En ces temps difficiles, s’agissant de  trouver une échappatoire à la sinistrose ambiante, tout est bon à prendre. Alors pourquoi ne pas jeter une oreille – surtout pas distraite – sur The Jaded Hearts Club qui jusqu’alors n’existait que sur scène sous le nom de Dr. Pepper’s Jaded Hearts Club Band (Salut sergent, ça va?). Initialement, l’idée vient du guitariste Jamie Davis qui pour son anniversaire décide de monter un groupe pour rendre hommage aux 4 de Liverpool. Davis fait donc appel à quelques potes. Miles Kane (The Last Shadow Puppets), Nic Cester (Jet), Matthew Bellamy (Muse), Sean Payne (The Zutons) et Graham Coxon (Blur) se retrouvent réunis pour une série de gigs. C’est ainsi qu’en 2019 un premier album live issu d’un concert donné au 100 Club de Londres est publié en édition limitée (vinyle blanc 180 gr) au profit du Shooting Stars Children’s Hospice. Le plaisir est au rendez-vous, public et musiciens y trouvent leur compte et l’alchimie de ces instants se traduit par l’envie d’entrer en studio et de mettre sur bande leur appétence pour la Soul de chez Motown. ″ De la même manière que le jazz réinvente de vieux morceaux, nous entretenons la tradition de groupes comme les Beatles ou les Stones à leurs débuts : trouver de bons standards de blues et de soul pour ensuite les jouer dans une veine plus moderne ″ (Matthew Bellamy).

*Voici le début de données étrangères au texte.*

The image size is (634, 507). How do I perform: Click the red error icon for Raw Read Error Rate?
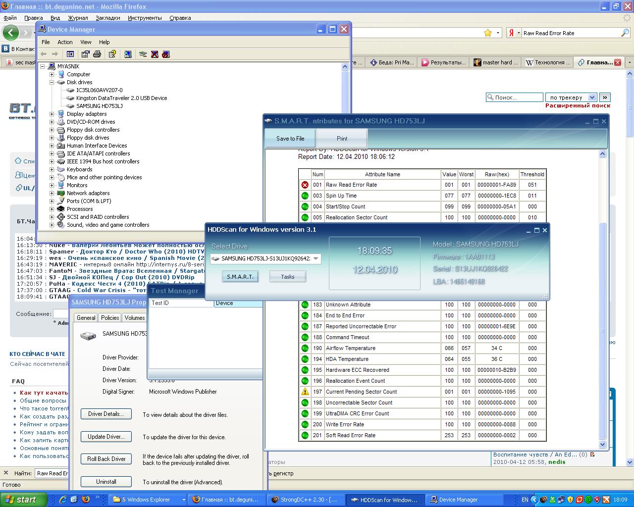point(305,185)
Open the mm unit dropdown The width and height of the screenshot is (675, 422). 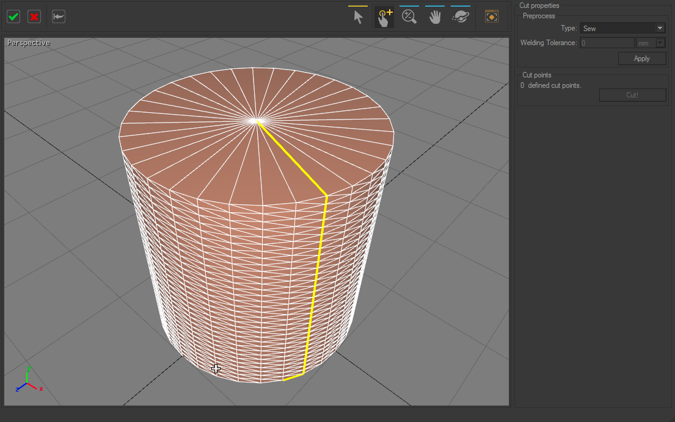[x=651, y=43]
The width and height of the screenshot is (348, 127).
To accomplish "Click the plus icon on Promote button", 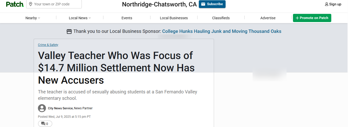I will (297, 18).
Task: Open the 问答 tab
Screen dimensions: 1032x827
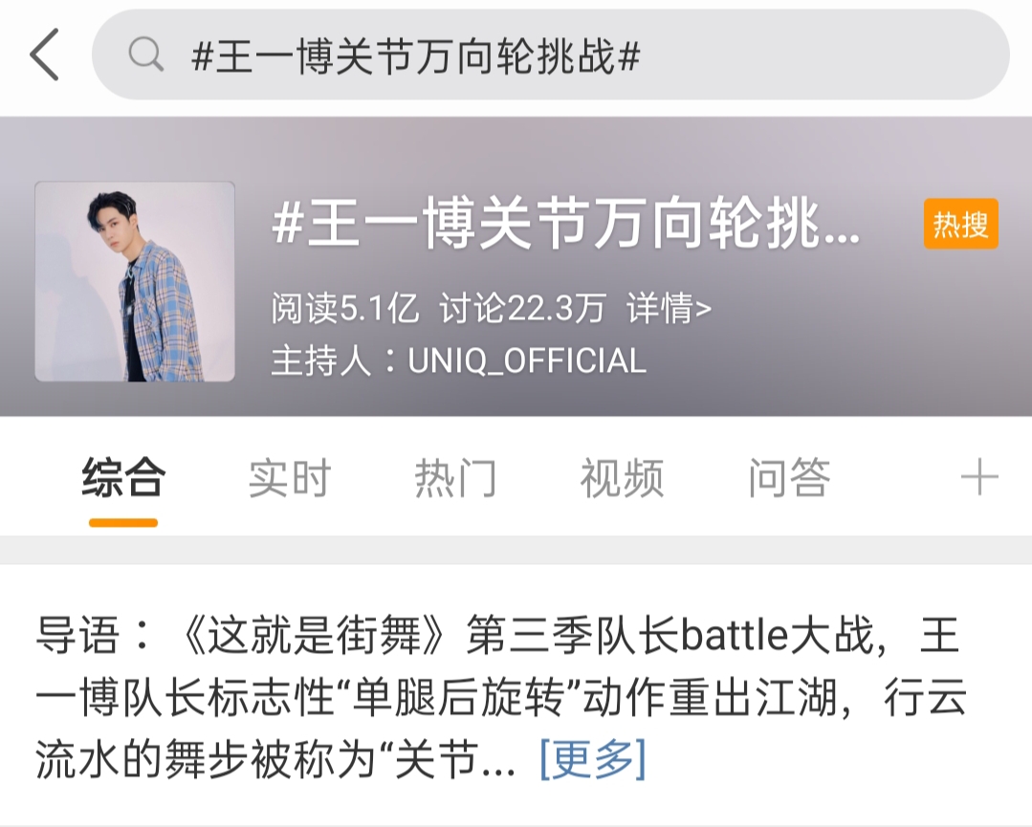Action: [x=788, y=478]
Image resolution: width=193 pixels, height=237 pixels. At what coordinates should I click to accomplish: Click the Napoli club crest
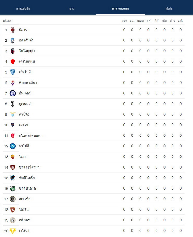tap(13, 146)
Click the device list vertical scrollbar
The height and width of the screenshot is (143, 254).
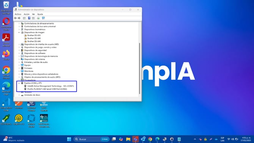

Des Isley Brothers aux Sonics en passant, entre autres, par Marvin Gaye et Screamin’ Jay Hawkins, les 11 titres de You’ve always been there rendent hommage aux sixties de la plus belle des manières. Avec ce premier essai (transformé), on redécouvre en versions rock des titres mythiques dont certains maintes fois repris. Pour en apprécier la fraicheur et l’énergie brute il faut bien sûr laisser de côté tout ce que peut susciter le concept de supergroup et éviter de se poser la question du pourquoi et du comment ça va durer ou finir. Il faut juste se laisser embarquer par un brillant revival conduit de main de maitre par une poignée de musiciens talentueux. Ok! Cet album ne va ni réécrire l’histoire du rock, ni sauver le monde. Reste qu’en tant que remède à la mélancolie, entre 30 minutes de fun et 3 minutes de Gad Elmaleh qui massacre Nougaro, le choix est vite fait!

 

Blues Pills – Holy Moly

 

Initialement, le troisième album des Blues Pills était prévu pour juin 2020. Sortie finalement décalée pour cause de… Gagné! Holy Moly succède donc Lady In Gold paru il y a déjà 4 ans. Déjà? Depuis, le groupe a connu un changement significatif avec notamment le départ du guitariste Dorian Sorriaux parti voguer sur d’autres sillons en 2018. Le prodige français est désormais remplacé par Zack Anderson qui céde sa place de bassiste à un nouveau venu: Kristoffer Schander. Vous suivez? Par contre, question ambiance, son et énergie rien ne change. Les suédois persistent et signent avec un rock psychédélique, bluesy et vintage à souhait, remarquablement porté par la voix d’Elin Larsson. Que ce soit à cappella ou dans des registres plus pêchus, les accents jopliniens de la chanteuse ne manquent pas de venir flatter les tympans de ceux qui rêvent d’un jumelage entre Stockholm et le Frisco du Big Brother & the Holding Company de la fin des sixties. En pariant sur les talents de la blonde Elin le quatuor rafle le jackpot et confirme son talent à promouvoir une musique riche et structurée. On pourrait regretter la finesse du jeu de Dorian Sorriaux mais, honnêtement, Zack est lui aussi un sacré guitariste. Énervé et magistral, soutenu par une bonne rythmique, il occupe brillamment un espace qu’il ne se prive pas de ponctuer d’habiles solos de wah-wah. La température monte en Scandinavie et pour une fois le réchauffement climatique n’y est pour rien! Avec ce Holy Moly, Blues Pills ne devrait pas manquer pas de convaincre les adeptes du genre et les fans de la première heure. Suivez mon regard.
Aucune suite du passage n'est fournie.